Australia’s consumer watchdog has launched legal action against Google, accusing the online giant of misleading customers about the use of their personal data.
The Australian Competition and Consumer Commission (ACCC) alleges Google failed to properly inform its users—and did not gain their consent—before collecting data on their internet activity for targeted advertising.
ACCC chairman Rod Sims said the company’s 2016 changes impacted millions of Australians.
“We consider Google misled Australian consumers about what it planned to do with large amounts of their personal information, including internet activity on websites not connected to Google,” he said on July 27.

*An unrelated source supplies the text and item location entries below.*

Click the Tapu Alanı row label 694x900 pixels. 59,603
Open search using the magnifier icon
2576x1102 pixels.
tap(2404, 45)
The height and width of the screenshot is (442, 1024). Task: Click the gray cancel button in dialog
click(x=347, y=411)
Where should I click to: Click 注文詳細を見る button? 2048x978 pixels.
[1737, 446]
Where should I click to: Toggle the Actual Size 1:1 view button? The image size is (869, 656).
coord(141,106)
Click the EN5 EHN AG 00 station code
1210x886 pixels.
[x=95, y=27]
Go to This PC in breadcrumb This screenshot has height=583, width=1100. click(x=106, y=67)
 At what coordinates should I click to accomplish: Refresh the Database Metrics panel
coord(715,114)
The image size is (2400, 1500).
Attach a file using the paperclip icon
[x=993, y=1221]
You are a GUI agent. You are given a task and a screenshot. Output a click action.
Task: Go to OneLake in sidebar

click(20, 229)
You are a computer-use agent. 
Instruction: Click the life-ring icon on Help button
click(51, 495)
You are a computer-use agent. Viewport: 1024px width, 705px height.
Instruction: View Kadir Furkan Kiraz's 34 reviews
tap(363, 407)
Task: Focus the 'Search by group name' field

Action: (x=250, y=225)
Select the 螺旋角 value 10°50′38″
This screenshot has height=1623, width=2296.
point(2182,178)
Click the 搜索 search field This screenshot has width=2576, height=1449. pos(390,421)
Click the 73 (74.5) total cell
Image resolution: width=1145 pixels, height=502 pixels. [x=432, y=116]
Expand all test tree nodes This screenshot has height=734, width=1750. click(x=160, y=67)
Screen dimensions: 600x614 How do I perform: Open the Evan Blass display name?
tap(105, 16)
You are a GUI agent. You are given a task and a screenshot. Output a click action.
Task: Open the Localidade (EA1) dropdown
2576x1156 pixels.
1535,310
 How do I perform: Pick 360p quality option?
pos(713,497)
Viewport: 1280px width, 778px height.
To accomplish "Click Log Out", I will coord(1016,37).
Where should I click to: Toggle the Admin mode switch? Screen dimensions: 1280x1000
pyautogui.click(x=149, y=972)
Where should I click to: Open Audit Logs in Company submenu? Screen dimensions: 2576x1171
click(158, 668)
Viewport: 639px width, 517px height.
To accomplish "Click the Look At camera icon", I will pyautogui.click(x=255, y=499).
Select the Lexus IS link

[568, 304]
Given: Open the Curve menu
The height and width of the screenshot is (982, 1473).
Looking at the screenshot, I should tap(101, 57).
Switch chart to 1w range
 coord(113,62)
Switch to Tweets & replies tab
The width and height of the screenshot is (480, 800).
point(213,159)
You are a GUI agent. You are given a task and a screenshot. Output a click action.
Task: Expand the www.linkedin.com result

Google denies any wrongdoing and will fight the allegations.
Sims said through the changes made, Google significantly increased the scope of personal information it collected about consumers.
“This included potentially very sensitive and private information about their activities on third party websites,” he said.
“It then used this information to serve up highly targeted advertisements without consumers’ express, informed consent.”
Google users were prompted to click a pop-up notification to agree to the changes, but the ACCC said there was not enough information provided for consumers to give informed consent.
“We believe that many consumers, if given an informed choice, may have refused Google permission to combine and use such a wide array of their personal information for Google’s own financial benefit,” Sims said.
Google strongly disagrees with the allegations and will defend its position in court.
“The changes we made were optional and we asked users to consent via prominent and easy-to-understand notifications,” a spokesperson told AAP.
Federal Labor’s communications spokeswoman Michelle Rowland said consumers deserved protection from invasive advertising.
“Anyone who has experienced that spooky feeling of being served targeted ads after browsing the internet should welcome moves by the ACCC to ensure that Australian law is being upheld,” she told AAP.
“Sometimes targeted advertising can be handy, but it can sometimes feel invasive. The main thing is that consumers understand and consent to how their data gets used.”